Perkembangan PDB Indonesia dan PDB Sektor Pertanian Tahun 2003
          PDB Indonesia pada tahun 2003 naik dibandingkan tahun 2002 secara nominal maupun secara riil. PDB atas dasar harga berlaku naik dari Rp. 1.610,56 triliun (tahun 2002) menjadi Rp. 1.786,69 triliun, sedangkan PDB atas dasar harga konstan 1993 naik dari Rp. 426,94 triliun (tahun 2002) menjadi Rp. 444,45 triliun atau tumbuh positif 4,10 persen. Pertumbuhan ini disebabkan naiknya kinerja seluruh sektor perekonomian.
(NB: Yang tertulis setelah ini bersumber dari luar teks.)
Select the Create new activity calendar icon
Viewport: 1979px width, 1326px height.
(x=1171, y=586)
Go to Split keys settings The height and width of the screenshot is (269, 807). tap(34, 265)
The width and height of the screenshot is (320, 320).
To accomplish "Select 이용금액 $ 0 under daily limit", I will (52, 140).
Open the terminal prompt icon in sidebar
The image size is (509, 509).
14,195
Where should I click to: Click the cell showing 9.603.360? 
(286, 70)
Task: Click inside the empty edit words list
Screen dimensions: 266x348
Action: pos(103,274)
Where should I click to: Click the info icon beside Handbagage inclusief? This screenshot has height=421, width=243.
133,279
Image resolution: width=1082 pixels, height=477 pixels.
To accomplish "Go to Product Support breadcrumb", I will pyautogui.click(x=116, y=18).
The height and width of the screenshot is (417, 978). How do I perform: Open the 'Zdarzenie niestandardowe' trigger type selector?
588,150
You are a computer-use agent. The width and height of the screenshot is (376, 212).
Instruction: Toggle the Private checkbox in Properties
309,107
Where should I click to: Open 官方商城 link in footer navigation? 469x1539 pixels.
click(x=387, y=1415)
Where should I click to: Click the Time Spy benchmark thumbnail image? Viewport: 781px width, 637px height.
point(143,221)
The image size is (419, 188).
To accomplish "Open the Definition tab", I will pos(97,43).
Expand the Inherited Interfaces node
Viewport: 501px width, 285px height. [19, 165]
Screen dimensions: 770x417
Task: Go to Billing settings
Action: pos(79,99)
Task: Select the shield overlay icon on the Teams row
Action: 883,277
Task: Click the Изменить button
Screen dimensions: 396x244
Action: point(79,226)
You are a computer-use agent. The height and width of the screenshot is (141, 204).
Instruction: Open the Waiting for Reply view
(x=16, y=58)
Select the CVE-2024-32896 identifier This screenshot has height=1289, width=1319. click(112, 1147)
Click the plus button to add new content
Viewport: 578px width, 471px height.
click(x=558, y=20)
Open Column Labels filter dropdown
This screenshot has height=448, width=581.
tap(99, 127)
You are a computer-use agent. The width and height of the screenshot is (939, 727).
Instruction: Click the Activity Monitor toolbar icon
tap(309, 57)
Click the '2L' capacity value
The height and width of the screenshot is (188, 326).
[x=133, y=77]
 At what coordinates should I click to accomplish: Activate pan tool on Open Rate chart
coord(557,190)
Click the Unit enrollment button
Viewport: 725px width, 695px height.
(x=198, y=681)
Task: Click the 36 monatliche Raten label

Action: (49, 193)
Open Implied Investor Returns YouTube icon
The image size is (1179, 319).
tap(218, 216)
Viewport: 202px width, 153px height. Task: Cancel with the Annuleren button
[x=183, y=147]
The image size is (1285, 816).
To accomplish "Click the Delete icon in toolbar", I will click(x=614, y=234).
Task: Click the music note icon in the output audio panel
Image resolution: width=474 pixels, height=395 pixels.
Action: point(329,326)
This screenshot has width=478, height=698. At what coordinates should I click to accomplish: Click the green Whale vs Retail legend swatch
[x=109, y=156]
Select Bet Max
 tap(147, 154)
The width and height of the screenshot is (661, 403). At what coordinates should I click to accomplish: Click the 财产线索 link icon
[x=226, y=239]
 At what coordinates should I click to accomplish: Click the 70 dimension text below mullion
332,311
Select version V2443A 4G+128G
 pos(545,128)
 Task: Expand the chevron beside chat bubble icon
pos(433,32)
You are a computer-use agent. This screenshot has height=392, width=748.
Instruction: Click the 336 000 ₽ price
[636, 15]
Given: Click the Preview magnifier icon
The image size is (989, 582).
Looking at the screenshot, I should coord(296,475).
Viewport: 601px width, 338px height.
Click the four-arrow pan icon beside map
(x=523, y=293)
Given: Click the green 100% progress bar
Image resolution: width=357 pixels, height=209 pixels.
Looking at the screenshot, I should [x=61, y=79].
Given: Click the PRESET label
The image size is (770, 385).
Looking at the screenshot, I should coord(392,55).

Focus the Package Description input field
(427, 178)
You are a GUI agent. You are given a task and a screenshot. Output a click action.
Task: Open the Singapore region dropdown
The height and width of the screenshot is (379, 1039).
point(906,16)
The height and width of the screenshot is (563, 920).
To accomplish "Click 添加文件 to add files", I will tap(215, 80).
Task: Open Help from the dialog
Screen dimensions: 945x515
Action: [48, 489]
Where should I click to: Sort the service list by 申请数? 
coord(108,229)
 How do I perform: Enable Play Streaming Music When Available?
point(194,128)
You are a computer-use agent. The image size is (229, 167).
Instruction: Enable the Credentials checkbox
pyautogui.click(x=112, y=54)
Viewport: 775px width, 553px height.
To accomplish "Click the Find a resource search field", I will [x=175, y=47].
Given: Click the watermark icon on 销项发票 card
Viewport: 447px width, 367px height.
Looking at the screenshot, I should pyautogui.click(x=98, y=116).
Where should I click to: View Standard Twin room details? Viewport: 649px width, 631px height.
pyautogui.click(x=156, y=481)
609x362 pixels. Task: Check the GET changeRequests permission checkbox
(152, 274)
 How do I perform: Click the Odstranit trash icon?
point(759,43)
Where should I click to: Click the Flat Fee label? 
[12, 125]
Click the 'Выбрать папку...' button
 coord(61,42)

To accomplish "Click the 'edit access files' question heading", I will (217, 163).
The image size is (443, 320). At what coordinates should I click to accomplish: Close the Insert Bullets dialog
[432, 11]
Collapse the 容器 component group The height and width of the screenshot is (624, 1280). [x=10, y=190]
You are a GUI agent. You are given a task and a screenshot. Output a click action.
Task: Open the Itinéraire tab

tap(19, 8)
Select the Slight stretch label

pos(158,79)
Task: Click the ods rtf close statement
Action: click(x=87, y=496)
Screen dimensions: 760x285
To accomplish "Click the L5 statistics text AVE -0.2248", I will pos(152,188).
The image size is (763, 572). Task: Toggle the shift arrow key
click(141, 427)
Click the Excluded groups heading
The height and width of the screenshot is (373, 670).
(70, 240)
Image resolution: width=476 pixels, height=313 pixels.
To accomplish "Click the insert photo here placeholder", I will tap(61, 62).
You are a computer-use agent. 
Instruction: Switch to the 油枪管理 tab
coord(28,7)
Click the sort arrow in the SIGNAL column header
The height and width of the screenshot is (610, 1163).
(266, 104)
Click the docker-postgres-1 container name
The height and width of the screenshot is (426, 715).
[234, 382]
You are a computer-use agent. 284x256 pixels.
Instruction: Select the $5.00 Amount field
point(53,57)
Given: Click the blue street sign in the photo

          Sektor pertanian mencatat pertumbuhan 2,48 persen, lebih kecil daripada pertumbuhan
sektor non pertanian. PDB sektor pertanian tahun 2003 secara nominal berdasarkan harga berlaku mencapai Rp. 296,24 triliun yang terdiri atas sub sektor tanaman bahan makanan senilai Rp. 146,35 triliun, sub sektor perkebunan Rp. 47,05 triliun, sub sektor peternakan Rp. 39,04 triliun, sub sektor kehutanan Rp. 19,00 triliun, dan sub sektor perikanan Rp. 44,79 triliun (Tabel 1). Dengan demikian sub sektor tanaman bahan makanan tetap memberikan andil terbesar terhadap PDB sektor pertanian, yaitu sebesar 49,40 persen. Kontribusi ini sebenarnya menurun dibandingkan tahun 2002 (51,37 persen) yang mengindikasikan adanya penyebaran kontribusi dan peningkatan PDB pada sub sektor-sub sektor lainnya.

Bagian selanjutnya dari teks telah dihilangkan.